Focal Length Language

Focal length language tells the model the visual compression and depth of field:

  • Wide angle / 16mm / 24mm — broad field of view, environmental, slight distortion
  • 35mm — natural, close to human eye, photojournalism
  • 50mm — neutral, slightly intimate
  • 85mm / portrait — compressed background, subject isolation, fashion/beauty
  • Long lens / telephoto / 200mm — heavy background compression, surveillance feeling, sports
  • Macro — extreme close-up, surface texture, product detail

Lighting

Lighting is where most AI video prompts fail. "Good lighting" means nothing. Specific lighting references produce specific results:

  • Golden hour — warm, directional, low-angle sun, long shadows
  • Magic hour — the 20 minutes after sunset, diffuse warm light, no hard shadows
  • Motivated practical light — light sources visible in frame (lamps, windows, screens)
  • Neon / practical neons — coloured light from signage, urban night
  • Hard light / harsh shadows — single direct source, high contrast
  • Diffuse / soft light — overcast, bounced, no hard shadows
  • Backlit / silhouette — light source behind subject
  • Chiaroscuro — dramatic high-contrast light and shadow, Caravaggio-style
  • Available light / cinema vérité — natural, uncontrolled light, documentary feel

Subject and Action Precision

AI models need to know exactly what is happening in the frame. Vague action = vague output.

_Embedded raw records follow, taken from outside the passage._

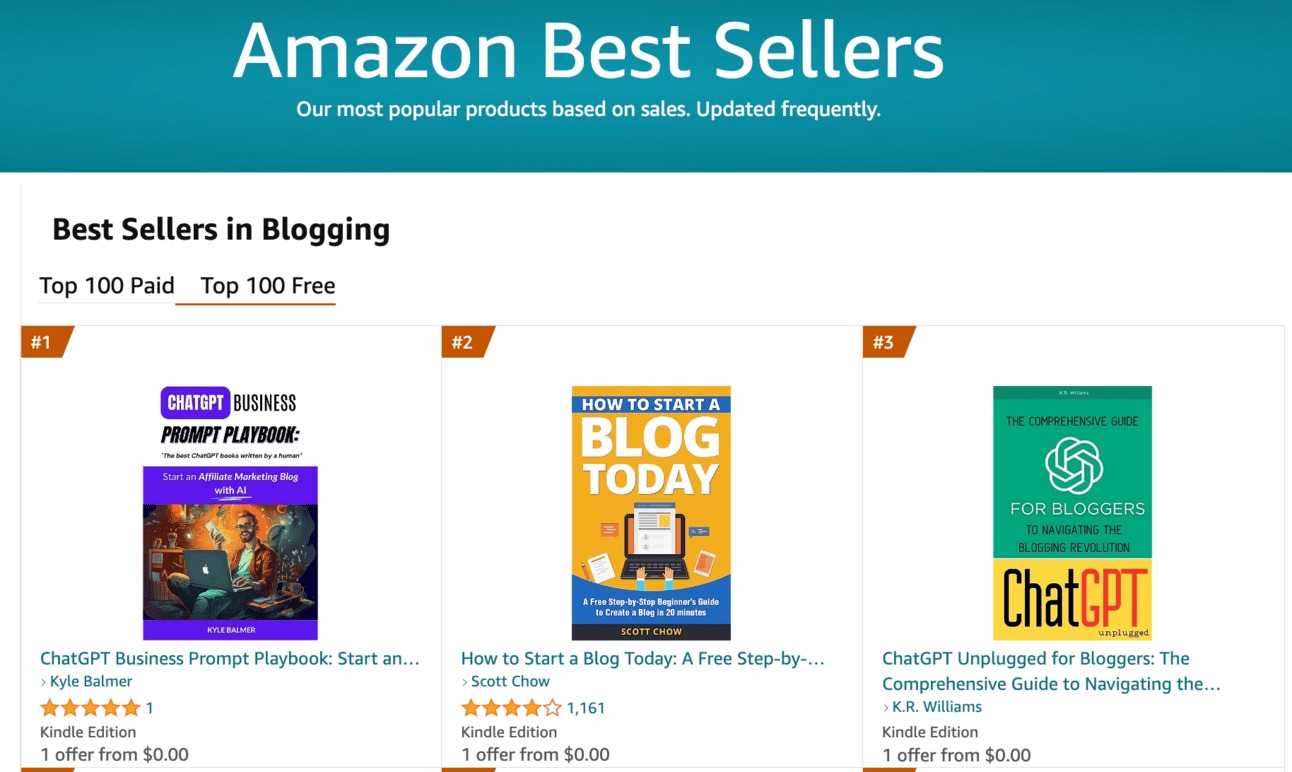Screen dimensions: 1292x772
Task: Click the $0.00 offer under Scott Chow's book
Action: tap(535, 755)
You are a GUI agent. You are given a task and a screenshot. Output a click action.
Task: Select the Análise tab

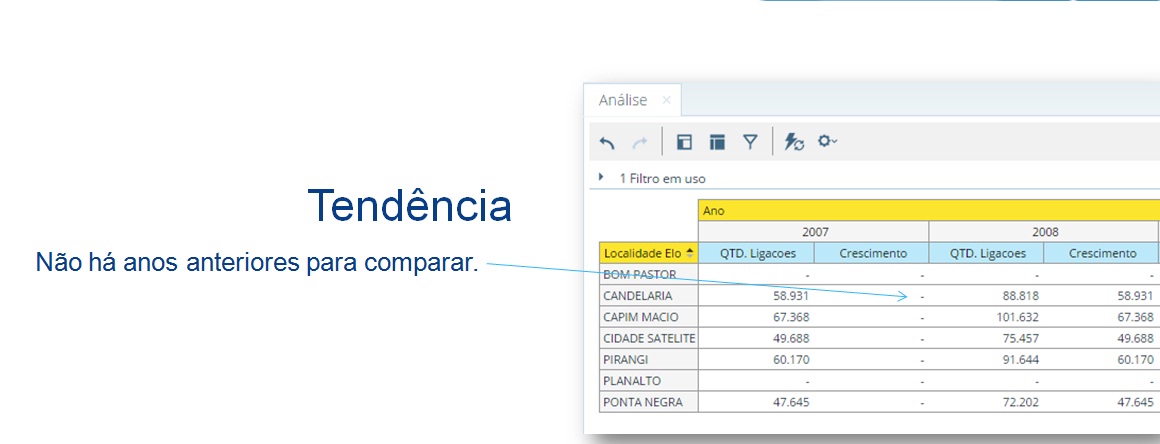[622, 100]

Weak: "A man reacts to something" Strong: "CU on man's face, slow blink, slight jaw tension, eyes shift left, hint of recognition — no dialogue"

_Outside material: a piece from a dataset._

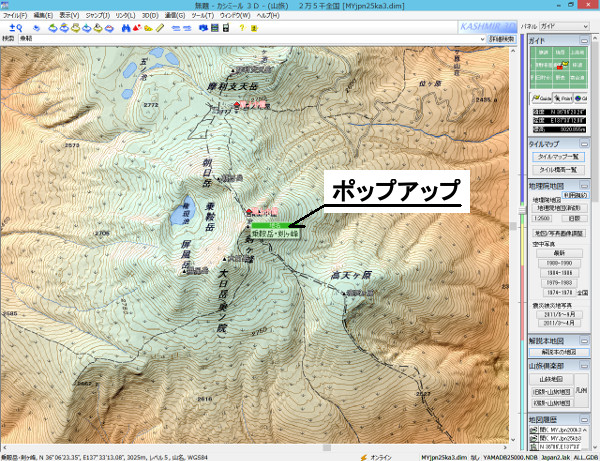Click the binoculars search icon

tap(126, 29)
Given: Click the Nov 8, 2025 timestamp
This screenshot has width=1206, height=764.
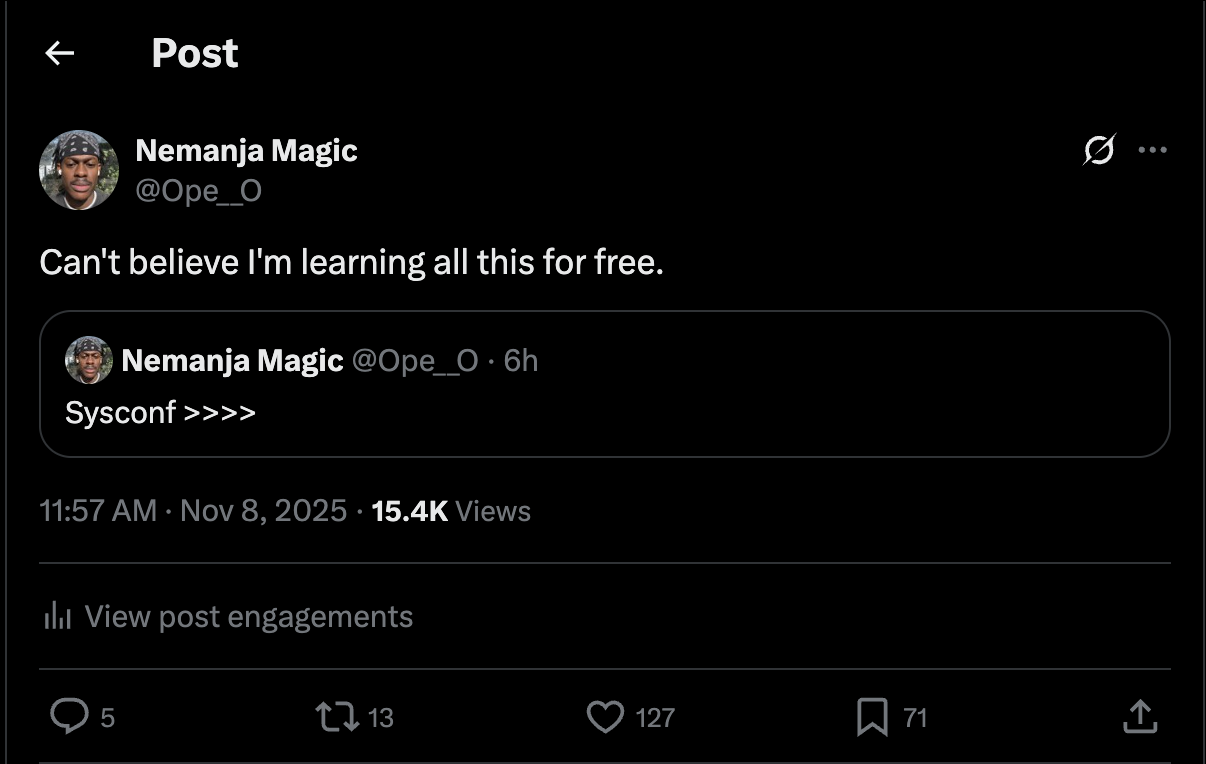Looking at the screenshot, I should [x=263, y=511].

Describe performance like a director note:

  • "Hesitant, glances down before speaking"
  • "Confident stride, doesn't break eye contact"
  • "Relief — exhale, shoulders drop, faint smile"

Style and Reference Language

Reference real aesthetic traditions and the models understand them:

  • Cinéma vérité — handheld, natural light, documentary authenticity
  • Neo-noir — high contrast, cool shadows, motivated neon, urban night
  • Terrence Malick aesthetic — golden hour, whispering voiceover, nature, slow movement
  • Commercial clean — bright, neutral, minimal, product-forward
  • Desaturated grade — muted colours, slightly cool, tension/drama
  • Warm grade / Kodak 5207 — filmic warmth, slight grain, organic
  • Anamorphic — horizontal lens flare, oval bokeh, widescreen crop

Negative Prompting

Runway and Kling accept negative prompts. Use them:

  • "no camera shake" for clean, stable motion
  • "no text overlays" to prevent generated captions
  • "no cuts" to ensure a continuous single shot
  • "no people" for environment-only shots
  • "no artificial lighting" for natural light only

The Full Prompt Structure

A production-grade prompt follows this structure:

[Camera move] [Focal length] [Subject + precise action] [Environment + lighting] [Aesthetic/grade reference] [Duration note if relevant]

Example:

Slow push in, 85mm, elderly man's hands carefully fold a letter on a worn oak desk, warm practical lamp from left casting long shadows across paper grain, desaturated warm grade, slight filmic grain, 8 seconds

This prompt is 40 words. It will produce a cinematically specific result in any top-tier model. A 10-word prompt describing the same scene will produce something generic.

What Doesn't Work

  • Emotion words alone: "beautiful," "stunning," "amazing" — these are judgements, not direction
  • Story context: the model doesn't care why the person is walking, only what they're doing
  • Excessive length: more than 100 words starts to confuse outputs — be specific, not exhaustive
  • Contradictory directions: "fast handheld tracking shot, perfectly stable" — pick one

Practice

Take your last three AI video prompts. Apply this framework:

  1. Name the camera move
  2. Add a focal length reference
  3. Describe the action with performance precision
  4. Name the lighting condition
  5. Add one style/grade reference

Your output quality will improve immediately. The model was always capable — it needed the right direction.